- **Work to do**:
• a. Answer these questions using the passage on seasonal burning in pine woodlands, one answer per line:
(i) How many burns were carried out, and at how many sites?
(ii) Which treatment had the greatest fire intensity and burn coverage?
(iii) By how much did understory sunlight decline, and over what span of time?
• b. Carry on the passage about seasonal burning in pine woodlands, starting right after its final sentence.

Open pine woodlands occur throughout the southeastern United States. Thinning and prescribed fire commonly are used to establish and manage pine woodlands for multiple objectives, often including timber production and wildlife habitat. Although fire effects in loblolly and shortleaf pine woodlands have been summarized widely, the effects of fire during all seasons of the year are not well understood. We implemented 72 burns at 9 sites throughout the southeastern US, 2020–2023, to evaluate how fire treatment during the dormant, early growing-, mid-growing-, and late growing-season on a 2-year fire-return interval may affect understory composition, structure, and species diversity indices.

Results

Fire intensity and burn coverage were greatest in the dormant-season treatment and least in the mid-growing-season treatment. Coverage of semi-woody and woody plants in the understory was less in all treatments compared to control. However, after two fire events, coverage of semi-woody and woody understory plants increased in the dormant-season treatment and woody understory plants increased in the mid-growing-season treatment, whereas neither increased in the early- and late growing-season treatments. These results indicate growing-season fire sets-back semi-woody and woody vegetation better than dormant-season fire if intensity is adequate to top-kill the plants. Forb coverage increased following all seasons of burning, but the increase was greatest in the late growing-season treatment. Coverage of graminoids decreased in control and in the mid- and late growing-season treatments, partially because of fire timing and because understory sunlight was reduced from an average of 54% to 39% over 4 years as overstory tree crowns expanded following thinning. Percent visual obstruction was least following early growing-season fire. Understory species richness increased in all treatments as well as control.

- **Dataset extract**:
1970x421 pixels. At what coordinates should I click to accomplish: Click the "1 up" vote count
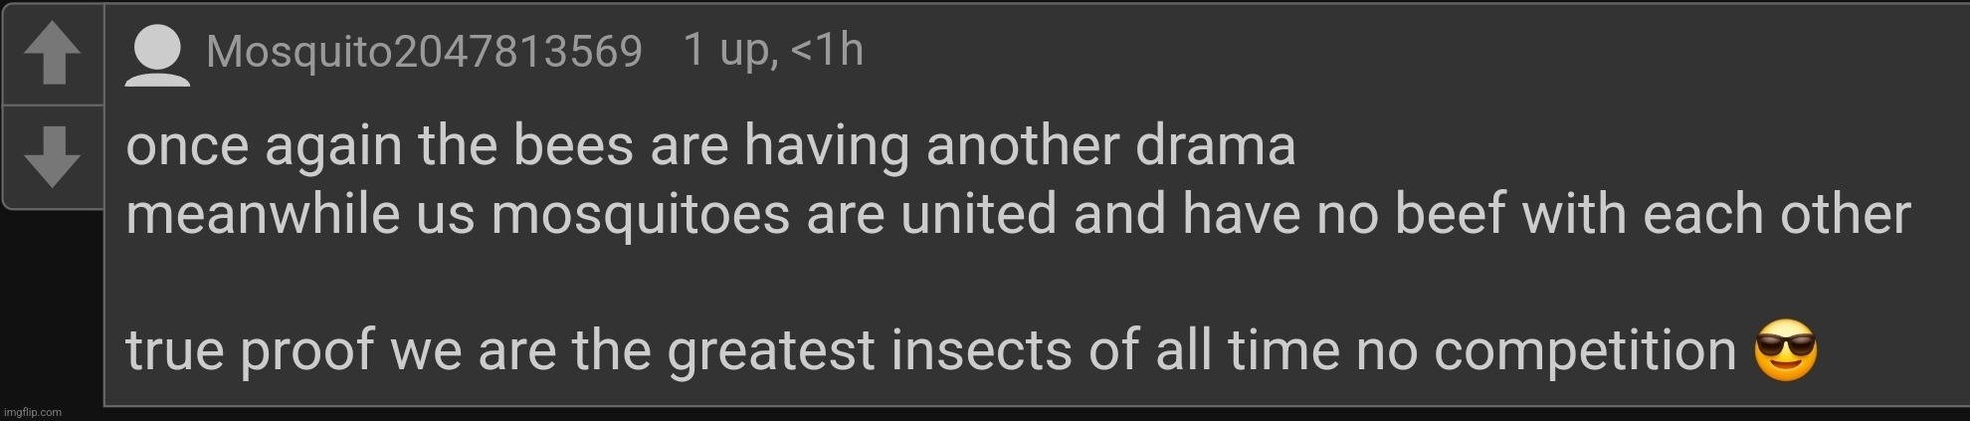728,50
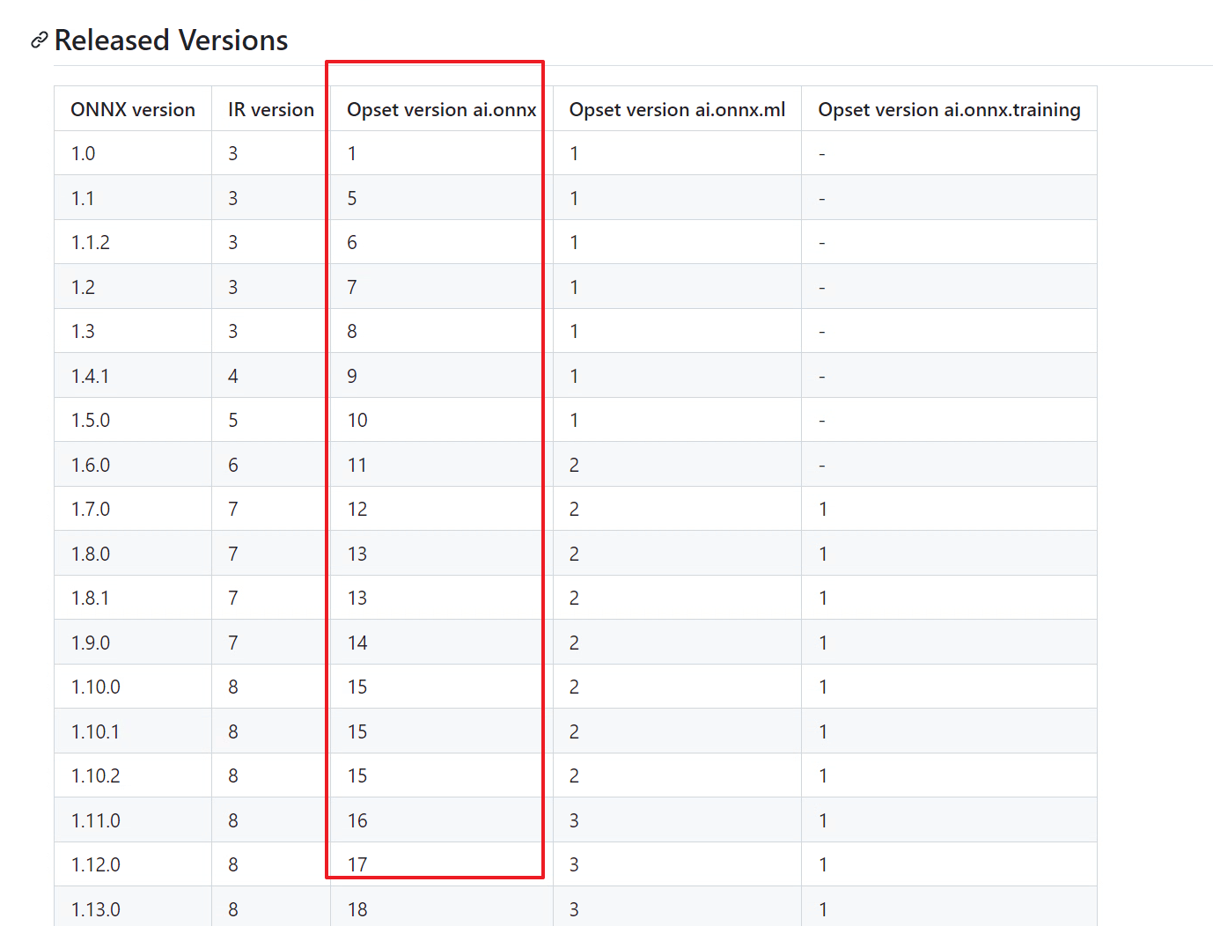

- **Task results**:
• a.
(i) 72 burns at 9 sites.
(ii) The dormant-season treatment.
(iii) From an average of 54% to 39%, over 4 years.

• b.
Conclusion

We documented changes in plant composition and structure as related to fire seasonality and intensity after 2 fire events on a 2-year fire-return interval. All fire treatments changed understory composition, and each produced different effects that could allow managers to better meet objectives in systems dominated by Southern yellow pines. Growing-season fire offers more flexibility throughout the year to accomplish objectives, including wildlife habitat management, beyond the traditional dormant-season burn window.